#### [To do]
Reproduce the records word for word, from the line containing "This screenshot has height=590, width=794." through the end of the records, both ends included. Omit the pictures from your copy.

#####

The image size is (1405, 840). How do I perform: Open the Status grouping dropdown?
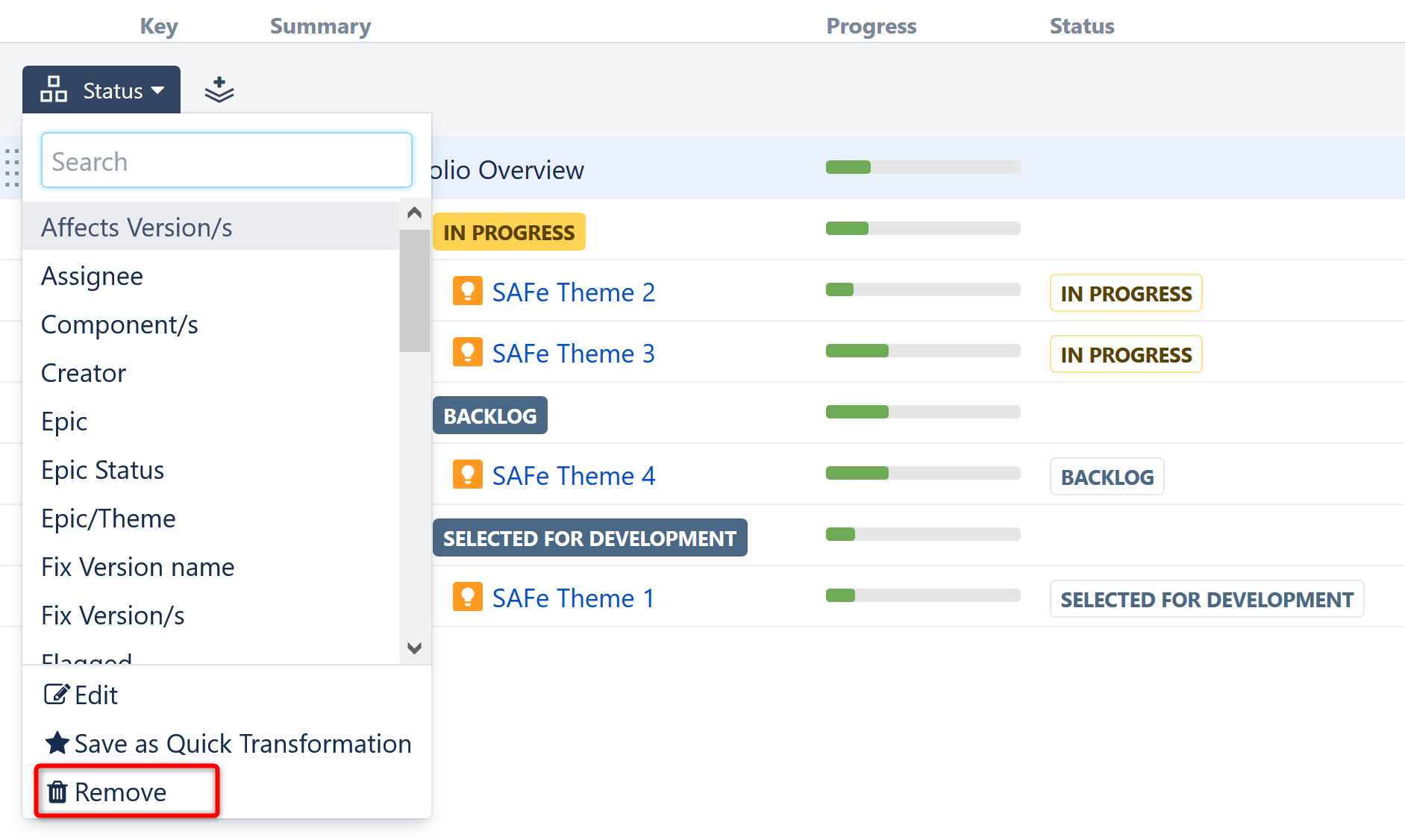point(101,90)
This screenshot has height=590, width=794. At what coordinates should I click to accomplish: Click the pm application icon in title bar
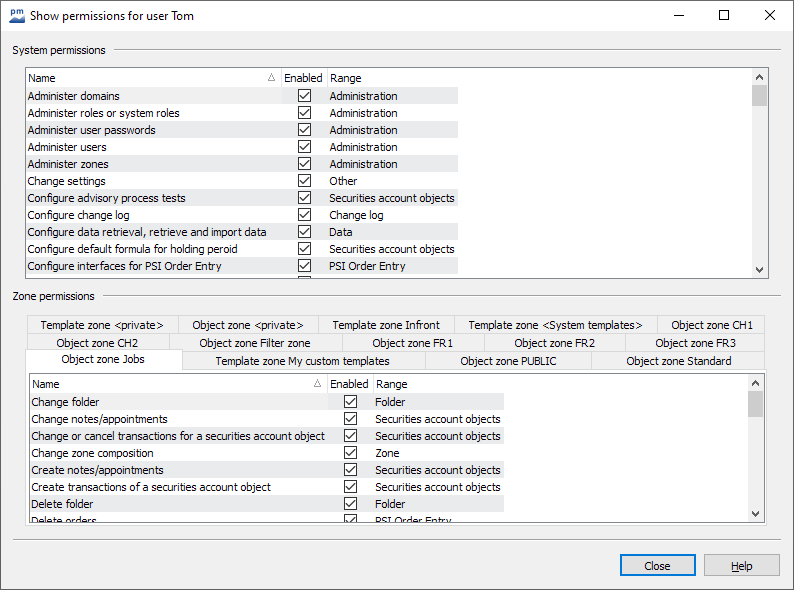[17, 15]
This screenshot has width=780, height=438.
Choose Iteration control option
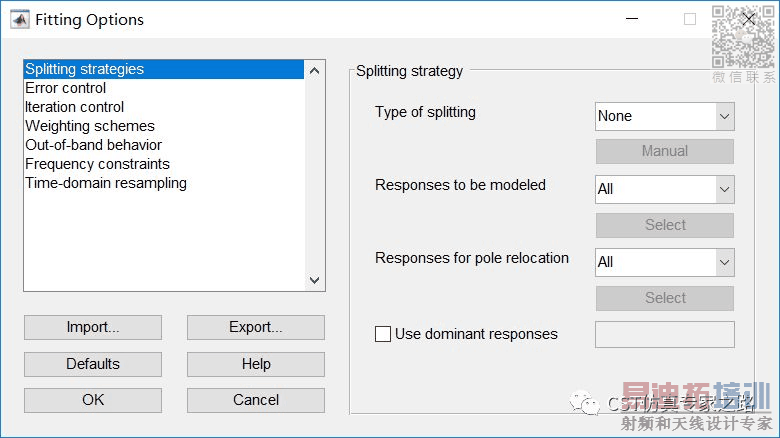coord(74,107)
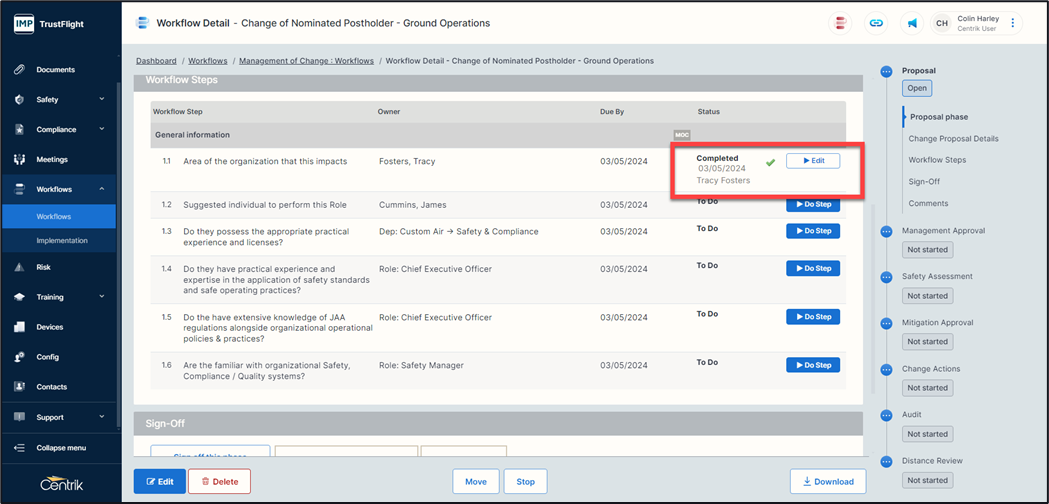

#####

#### [Task output]
This screenshot has height=590, width=794. At what coordinates should I click to accomplish: Click the pm application icon in title bar
[17, 15]
This screenshot has width=780, height=438.
Choose Iteration control option
coord(74,107)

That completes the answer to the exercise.